Peep and Cheep happily hunt insects and seeds in the yard. At 3 months old, their combs and wattles are small and pale.

Peep and Cheep happily hunt insects and seeds in the yard. At 3 months old, their combs and wattles are small and pale. (Courtesy LOU MURRAY / October 22, 2012)

For about 12 years now, Louann and I have been writing columns for these pages. We regret that this is our last. Presumably, the Independent will be going in a new direction. Unfortunately, the folks there have decided that we — and many other columnists here and at other community newspapers — will not be going along.

We wish all the best to you, our loyal readers. We have enjoyed sharing with you our personal triumphs and failures, our joys and heartbreaks, our deepest convictions and our wildest speculations over the past years. We have done our best to provide you with perspective on the natural world around us. We have railed against the damage that modern industrial society does to nature and to human beings.

We have advocated the highest possible level of protection for our beloved Bolsa Chica wetlands. We leave the paper content that the people of Huntington Beach appreciate this wonderful blessing that is in our midst.

Much the same can be said for the Huntington Beach wetlands, smaller and less controversial than Bolsa Chica, but also valuable and also still with us today because dedicated citizens banded together to protect a great asset.

Much the same also can be said for Shipley Nature Center and the other valuable natural habitat areas scattered throughout the rest of Huntington Central Park and elsewhere in the city.

But the preservation of these areas is never finished. It will be up to each succeeding generation to alertly guard against threats to areas like these. It would only take a vote of 4 to 3 on the Huntington Beach City Council for some of these areas to be converted to a parking lot. Any loss of a natural area is a permanent one. Our victories are temporary, but losses are forever.

Lou and I have offered our views on issues like air pollution, water pollution, global warming and the over-consumption of natural resources. For us here in Huntington Beach, an issue that can only become more acute in the future is water supply. Lou has justifiably bragged about the productivity of her garden, and I brag on her behalf that she produces all those fruits and vegetables (280 pounds so far this year, she tells me) while consuming less than half the average homeowner's consumption of water per month.

As we drive the streets of this fair city, we see continuous change, mostly increases in its density. Commercial buildings get taller. And we see the city approving the construction of ever more apartments. Because our city is already built out to its edges and (thankfully) cannot expand in geographic coverage any further, our community is faced with the question of what kind of city we want this place to be in coming decades. As population increases (in California and around the world), there will be continued pressure to build more and more housing, schools, businesses and other amenities of life that people need. Will we allow more of these things here? Or will we ask that they be built elsewhere on more acreage of chaparral or desert or farmland? Not a pleasant choice.
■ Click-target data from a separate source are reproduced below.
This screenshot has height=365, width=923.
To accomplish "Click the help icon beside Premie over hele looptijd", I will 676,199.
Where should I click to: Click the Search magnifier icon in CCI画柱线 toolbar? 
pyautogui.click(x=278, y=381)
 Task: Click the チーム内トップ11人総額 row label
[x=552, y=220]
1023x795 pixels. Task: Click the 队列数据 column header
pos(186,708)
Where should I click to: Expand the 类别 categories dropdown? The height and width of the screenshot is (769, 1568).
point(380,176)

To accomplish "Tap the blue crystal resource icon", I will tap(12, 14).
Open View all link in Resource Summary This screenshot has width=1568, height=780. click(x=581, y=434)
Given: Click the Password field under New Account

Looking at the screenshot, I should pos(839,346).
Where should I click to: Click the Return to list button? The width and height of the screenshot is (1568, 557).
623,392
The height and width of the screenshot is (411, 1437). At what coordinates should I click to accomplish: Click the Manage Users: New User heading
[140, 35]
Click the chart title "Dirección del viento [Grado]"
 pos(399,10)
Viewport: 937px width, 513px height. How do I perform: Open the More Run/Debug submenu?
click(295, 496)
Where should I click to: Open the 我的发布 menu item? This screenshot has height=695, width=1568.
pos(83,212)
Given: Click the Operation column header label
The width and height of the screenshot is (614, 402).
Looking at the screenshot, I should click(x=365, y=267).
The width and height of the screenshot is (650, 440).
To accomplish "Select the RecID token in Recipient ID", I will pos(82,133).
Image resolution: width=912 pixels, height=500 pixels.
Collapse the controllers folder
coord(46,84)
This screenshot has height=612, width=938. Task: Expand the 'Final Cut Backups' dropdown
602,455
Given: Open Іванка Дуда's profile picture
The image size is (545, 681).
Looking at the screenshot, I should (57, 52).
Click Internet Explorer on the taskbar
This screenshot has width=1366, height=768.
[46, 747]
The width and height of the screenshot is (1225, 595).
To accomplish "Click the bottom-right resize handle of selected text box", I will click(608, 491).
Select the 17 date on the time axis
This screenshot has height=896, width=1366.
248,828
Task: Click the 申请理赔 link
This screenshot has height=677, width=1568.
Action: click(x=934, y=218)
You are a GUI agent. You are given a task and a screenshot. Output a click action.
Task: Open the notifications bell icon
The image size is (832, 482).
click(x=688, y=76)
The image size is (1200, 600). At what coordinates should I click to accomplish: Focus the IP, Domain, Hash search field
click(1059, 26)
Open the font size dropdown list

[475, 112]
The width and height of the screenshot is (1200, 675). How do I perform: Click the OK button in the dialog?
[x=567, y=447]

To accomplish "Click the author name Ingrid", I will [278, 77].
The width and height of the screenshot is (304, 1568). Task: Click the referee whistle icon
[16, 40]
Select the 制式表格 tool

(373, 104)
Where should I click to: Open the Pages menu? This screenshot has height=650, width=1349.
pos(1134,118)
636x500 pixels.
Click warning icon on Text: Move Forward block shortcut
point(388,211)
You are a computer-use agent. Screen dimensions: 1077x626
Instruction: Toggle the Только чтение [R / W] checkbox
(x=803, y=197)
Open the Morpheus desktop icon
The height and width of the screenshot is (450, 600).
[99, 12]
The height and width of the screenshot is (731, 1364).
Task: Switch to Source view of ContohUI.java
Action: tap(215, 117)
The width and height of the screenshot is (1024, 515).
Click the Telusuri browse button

Lou and I want to offer our thanks to the Amigos de Bolsa Chica, the Bolsa Chica Conservancy, the Bolsa Chica Land Trust, the Huntington Beach Wetlands Conservancy, the Friends of Shipley Nature Center, the Wetlands & Wildlife Care Center, the Ocean Outfall Group, the volunteers of the Golden West College Native Garden and the conservation clubs and associations at schools and churches throughout the city. Their work has been greatly rewarded by the environmental quality that our citizens enjoy today. And thanks, too, to each individual who knows that the practices of his or her daily life make all the difference between society in harmony with — or at war with — nature.

Now let me turn the column over to Lou for her last words.

Gee, Vic, you didn't leave me much space. I wanted to close with a final update on our chickens, because I know that's what people really want to hear about. Our two barred rock chicks, Peep and Cheep, have grown into fine-looking pullets. I just wish that they were as well behaved as they are good looking.

Because an opossum ate Cluck, and because Vic caught an opossum in the act of trying to grab another chick, I moved them to the enclosed coop and run with the big girls. Using my power tools, I constructed a series of perches for them in the run, as well as a dual-level platform. This gives the pullets plenty of room to avoid the adult hens, who will peck them if given a chance. They have been together about a month now and there are few squabbles.

However, Peep and Cheep have no idea what the straw nests inside the coop are for. They seem to think the coop is their playground. They spend much of the day inside the coop, destroying the nests by scratching all of the straw out of them. And in their vigorous play, they sometimes break an egg recently laid by Miss Hillary, our only currently laying hen. I hope that when the new girls begin laying in January that they will stop wrecking the nests.

Let me close by reminding you one last time that global climate change is real and is happening all around us. Weather has become worse, with drought and horrific storms across North America. Sadly, the alternating drought and severe storms of this past summer have resulted in decreased food production. You can expect higher prices and perhaps even reduced quantities of food next year. So for greater food security for your family, grow what you can at home. It's a start.

And that is how we end. With a plea for a planet-saving beginning at your house. Plant a fruit tree. Grow a garden. Compost. Set up rain barrels. Conserve wherever and however you can. Thanks for reading.